CRONACA DELLA PARTITA
L’inizio e’ un assedio: 8 minuto, Marchisio ruba palla a metà campo e manda alla conclusione Pepe che però angola troppo. Subito dopo ci prova Barzagli con un tiro che colpisce il palo esterno ma la Juve non si ferma. E’ la volta di Vucinic che ci prova da posizione defilata ma Consigli respinge in calcio d’angolo mentre lo stesso portiere rimane immobile sulla girata al volo di De Ceglie, potente ma fuori misura. Il ritmo si abbassa leggermente ma a fine primo tempo ci riprova De Ceglie con un colpo di testa, Pepe con un tiro al limite e per ultimo Vidal che dalla distanza fa partire una saetta che si stampa sulla traversa. Il primo tempo clamorosamente termina a reti bianche.

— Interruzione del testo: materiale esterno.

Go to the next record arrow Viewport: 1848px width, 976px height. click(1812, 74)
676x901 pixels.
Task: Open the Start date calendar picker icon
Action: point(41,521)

Si ricomincia ma la storia non cambia. Giaccherini sostituisce Marchisio ma il modulo rimane lo stesso e neanche il copione della partita finche’ al 10 minuto Pirlo temporeggia sulla tre quarti e pennella un cross per Lichtsteiner, il quale deve solo spingere di testa la palla in rete. L’Atalanta e’ costretta a sbilanciarsi per riacciuffare il risultato e al 17 lascia una clamorosa palla goal a Matri: l’attaccante juventino ruba la palla a Ferri e difronte a Consigli lo supera con un pallonetto delizioso che però non si insacca infondo alla rete. Al 24 Conte e’ costretto a cambiare Pepe (distorsione alla caviglia) e inserisce Marrone. Al 37 il secondo goal e’ tutto frutto delle sostituzioni: Marrone indossa le vesti di uomo assist e serve a Giaccherini, ottimo nell’inserimento, un pallone che l’ex esterno del Cesena colpisce al volo firmando il 2 a 0. Gli ultimi minuti sono solo di controllo
Uniche note negative: gli infortuni di Marchisio e Pepe che, anche se non gravi, dovranno essere valutati nei prossimi giorni. E intanto martedi arriva la Roma, sfida valida per i quarti di Coppa Italia. Per la squadra torinese e’ già ora di scendere in campo e mettersi al lavoro.